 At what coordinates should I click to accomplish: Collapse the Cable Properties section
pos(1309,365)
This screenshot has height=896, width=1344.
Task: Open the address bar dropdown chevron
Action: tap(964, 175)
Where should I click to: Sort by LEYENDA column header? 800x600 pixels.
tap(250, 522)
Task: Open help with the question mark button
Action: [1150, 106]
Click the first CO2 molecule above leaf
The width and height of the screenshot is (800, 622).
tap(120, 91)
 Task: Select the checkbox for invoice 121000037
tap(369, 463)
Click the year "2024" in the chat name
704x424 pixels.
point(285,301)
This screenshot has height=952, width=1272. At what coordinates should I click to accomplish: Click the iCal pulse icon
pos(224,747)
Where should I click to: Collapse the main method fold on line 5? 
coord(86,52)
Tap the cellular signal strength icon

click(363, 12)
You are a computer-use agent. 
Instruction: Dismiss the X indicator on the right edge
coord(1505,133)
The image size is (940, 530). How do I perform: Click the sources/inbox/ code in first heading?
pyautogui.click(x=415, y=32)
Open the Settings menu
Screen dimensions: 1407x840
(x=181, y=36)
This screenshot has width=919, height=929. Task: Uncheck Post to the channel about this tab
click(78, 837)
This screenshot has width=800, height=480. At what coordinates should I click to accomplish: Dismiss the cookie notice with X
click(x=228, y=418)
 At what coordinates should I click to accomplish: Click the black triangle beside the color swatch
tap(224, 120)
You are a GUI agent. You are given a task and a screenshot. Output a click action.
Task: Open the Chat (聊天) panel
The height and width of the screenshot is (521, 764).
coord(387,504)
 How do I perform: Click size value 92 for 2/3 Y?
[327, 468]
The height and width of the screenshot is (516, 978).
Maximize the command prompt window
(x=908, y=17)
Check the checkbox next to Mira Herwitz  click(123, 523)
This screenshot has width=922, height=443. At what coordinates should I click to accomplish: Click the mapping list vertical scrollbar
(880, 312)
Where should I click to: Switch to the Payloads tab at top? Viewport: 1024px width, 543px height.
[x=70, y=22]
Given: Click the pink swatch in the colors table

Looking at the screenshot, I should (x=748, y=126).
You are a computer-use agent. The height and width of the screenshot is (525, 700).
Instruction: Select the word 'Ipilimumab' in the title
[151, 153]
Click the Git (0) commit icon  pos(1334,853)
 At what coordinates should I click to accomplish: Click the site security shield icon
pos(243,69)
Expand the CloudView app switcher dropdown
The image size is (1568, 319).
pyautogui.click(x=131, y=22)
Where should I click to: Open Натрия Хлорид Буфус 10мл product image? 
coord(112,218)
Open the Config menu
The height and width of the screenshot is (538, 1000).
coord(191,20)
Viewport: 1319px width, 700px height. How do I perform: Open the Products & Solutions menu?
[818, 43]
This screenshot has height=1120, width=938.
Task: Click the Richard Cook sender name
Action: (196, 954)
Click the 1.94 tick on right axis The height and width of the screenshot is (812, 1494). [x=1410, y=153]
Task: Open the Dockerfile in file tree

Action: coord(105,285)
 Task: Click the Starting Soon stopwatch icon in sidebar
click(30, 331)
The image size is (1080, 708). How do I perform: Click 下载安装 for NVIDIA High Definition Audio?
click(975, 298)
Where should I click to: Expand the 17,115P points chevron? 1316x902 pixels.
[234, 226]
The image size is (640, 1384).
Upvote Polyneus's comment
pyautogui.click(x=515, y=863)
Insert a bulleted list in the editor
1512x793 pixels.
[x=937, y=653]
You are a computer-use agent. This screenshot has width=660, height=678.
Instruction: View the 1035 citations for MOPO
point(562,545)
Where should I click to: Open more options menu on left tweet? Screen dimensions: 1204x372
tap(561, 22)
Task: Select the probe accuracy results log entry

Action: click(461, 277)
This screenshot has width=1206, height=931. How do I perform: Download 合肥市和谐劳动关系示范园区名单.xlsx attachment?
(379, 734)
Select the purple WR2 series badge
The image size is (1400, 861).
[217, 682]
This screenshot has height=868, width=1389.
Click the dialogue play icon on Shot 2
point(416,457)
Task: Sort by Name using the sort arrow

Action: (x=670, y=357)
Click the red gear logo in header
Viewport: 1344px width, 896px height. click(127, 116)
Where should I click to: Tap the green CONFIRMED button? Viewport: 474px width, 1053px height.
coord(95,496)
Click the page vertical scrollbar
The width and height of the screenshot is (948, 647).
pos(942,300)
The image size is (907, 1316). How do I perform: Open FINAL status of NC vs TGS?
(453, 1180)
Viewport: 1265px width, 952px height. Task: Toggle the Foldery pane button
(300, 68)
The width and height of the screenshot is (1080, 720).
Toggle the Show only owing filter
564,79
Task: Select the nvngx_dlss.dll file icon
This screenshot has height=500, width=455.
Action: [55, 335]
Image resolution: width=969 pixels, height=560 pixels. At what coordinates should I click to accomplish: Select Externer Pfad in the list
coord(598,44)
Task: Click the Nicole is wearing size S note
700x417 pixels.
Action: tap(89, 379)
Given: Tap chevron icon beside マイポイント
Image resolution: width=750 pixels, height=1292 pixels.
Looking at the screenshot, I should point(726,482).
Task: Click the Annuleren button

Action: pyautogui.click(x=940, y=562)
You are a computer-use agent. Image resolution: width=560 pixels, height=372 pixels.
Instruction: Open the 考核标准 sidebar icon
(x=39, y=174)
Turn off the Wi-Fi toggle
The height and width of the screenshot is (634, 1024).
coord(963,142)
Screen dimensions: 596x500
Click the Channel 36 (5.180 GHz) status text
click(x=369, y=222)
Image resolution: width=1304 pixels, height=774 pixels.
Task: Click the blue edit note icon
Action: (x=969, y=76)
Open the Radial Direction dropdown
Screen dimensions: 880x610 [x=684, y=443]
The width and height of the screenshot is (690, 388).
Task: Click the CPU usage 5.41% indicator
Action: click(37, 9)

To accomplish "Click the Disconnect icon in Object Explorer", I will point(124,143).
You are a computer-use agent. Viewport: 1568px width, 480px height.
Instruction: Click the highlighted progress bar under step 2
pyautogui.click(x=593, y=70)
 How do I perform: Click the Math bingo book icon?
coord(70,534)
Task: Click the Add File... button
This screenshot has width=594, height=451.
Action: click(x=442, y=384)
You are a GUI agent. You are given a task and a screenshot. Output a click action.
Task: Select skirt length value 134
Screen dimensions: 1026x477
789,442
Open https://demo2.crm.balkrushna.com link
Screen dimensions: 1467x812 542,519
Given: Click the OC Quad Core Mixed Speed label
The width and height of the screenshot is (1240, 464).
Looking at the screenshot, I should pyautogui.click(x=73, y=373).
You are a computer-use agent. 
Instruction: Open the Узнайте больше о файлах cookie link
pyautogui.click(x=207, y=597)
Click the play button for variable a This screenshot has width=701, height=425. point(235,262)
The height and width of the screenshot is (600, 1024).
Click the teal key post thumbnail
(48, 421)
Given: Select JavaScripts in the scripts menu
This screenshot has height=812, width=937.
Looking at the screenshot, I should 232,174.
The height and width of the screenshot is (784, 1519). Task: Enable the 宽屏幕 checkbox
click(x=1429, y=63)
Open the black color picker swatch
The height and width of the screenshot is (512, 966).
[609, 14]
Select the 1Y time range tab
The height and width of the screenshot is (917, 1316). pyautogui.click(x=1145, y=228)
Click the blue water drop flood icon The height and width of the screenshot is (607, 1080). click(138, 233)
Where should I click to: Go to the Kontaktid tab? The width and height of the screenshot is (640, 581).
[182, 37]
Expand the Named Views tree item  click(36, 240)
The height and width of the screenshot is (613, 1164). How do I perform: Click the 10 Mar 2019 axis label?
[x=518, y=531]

------------------------------------------------------------

→ **Description of the task**
Count the lines in the entries above that contain the string "checkbox", treating case as significant. Reply with only the number.

→ **Output of the task**
3